**Texto fornecido**:
-=-=-=-=-

A sensação de medo e insegurança podem ser causados por diversos fatores e situações, sendo que, nem sempre, são identificados de forma clara ou rápida. Ela pode estar presente em comportamentos e circunstâncias provocadas pela liderança (ou com sua permissividade) e se manifestam como:
- Liderança autoritária e microgerenciamento
- Microagressões e discriminação
- Falta de feedback construtivo
- Falta de comunicação aberta e transparente
- Gestão ineficaz de conflitos
- Políticas e práticas injustas
No livro “A vantagem decisiva” de Patrick Lencioni (2021), o autor pontua: “A maior vantagem que qualquer organização pode alcançar é sua saúde organizacional. No entanto, embora seja algo simples, gratuito e acessível, é ignorado pela maioria dos seus líderes”.
Relação de poder
As relações de poder dentro da organização são definidoras do clima estabelecido nele. Seus sinais podem ser percebidos na relação da liderança com os liderados, mas também na relação entre seus gestores.
No caso das ONGs, pode ocorrer alguns agravantes para a segurança psicológica como o caso de:
- Diretorias que são estabelecidas por influência social e não por conhecimento aprofundado da causa defendida pela organização. Isso faz com que as “ordens” sejam delegadas por quem tem mais poder, sem escuta da equipe ou da comunidade atendida.
- Poder de decisão dos fundadores, que muitas vezes possuem muita vontade de fazer as coisas acontecerem, mas pouca formação ou conhecimento em Gestão de Pessoas.
- Estilos de liderança centralizadores ou autoritários e que, por conformidade da diretoria, permanecem no cargo por décadas sem se disponibilizarem a repensar sua forma de agir, já que “tem dado certo” por tanto tempo. Neste caso, quem questiona acaba sendo a pessoa-problema.
- Patrocinadores ou apoiadores financeiros que exigem a forma com que os recursos serão gastos ou manejados, também sem conhecimento do contexto da equipe.
Por onde começar?
A empresa Moodar, que é uma plataforma de Gestão de Saúde Emocional, oferece em seu blog, em um artigo chamado “Programa de Saúde Psicológica: Como criar um do zero”, uma série de sugestões práticas de por onde começar a cultivar um ambiente de trabalho seguro psicologicamente. Dentre as sugestões estão:
- Avaliação inicial de melhoria a serem realizadas
- Educação e conscientização por meio de treinamentos
- Implementar rotinas de feedback e reuniões 1:1:
- Fomentar práticas diárias de diálogo (como a dinâmica de “Como você chega?” para as reuniões)

-=-=-=-=-

**Dados fornecidos**:
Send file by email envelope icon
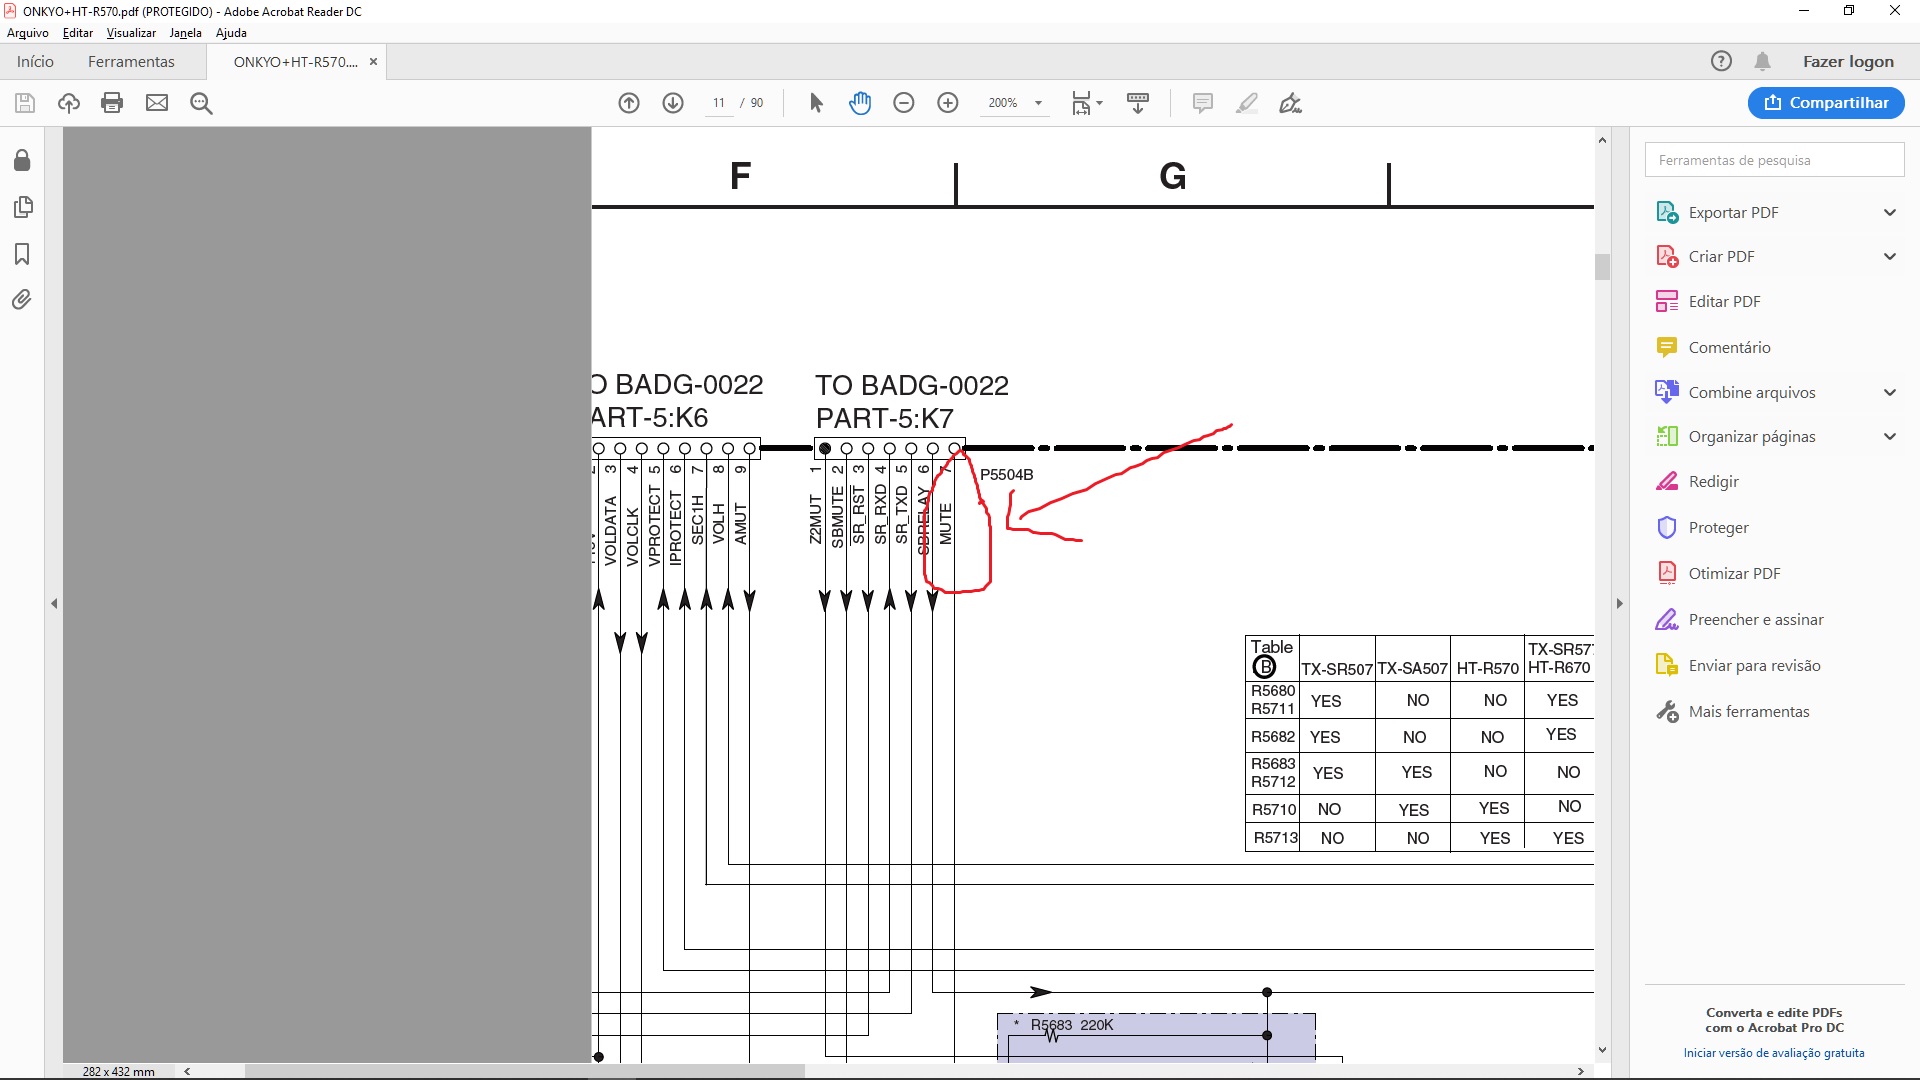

-=-=-=-=-

**Exercícios propostos**:
(1) Segundo o texto sobre segurança psicológica, qual empresa é apresentada como uma plataforma de Gestão de Saúde Emocional?
(2) Edite um trecho do texto sobre segurança psicológica, começando nas palavras "- Poder de decisão" e parando depois de "Gestão de Pessoas.", e troque "fundadores" por "criadores".

**Respostas dos exercícios**:
(1) A Moodar.

(2)
- Poder de decisão dos criadores, que muitas vezes possuem muita vontade de fazer as coisas acontecerem, mas pouca formação ou conhecimento em Gestão de Pessoas.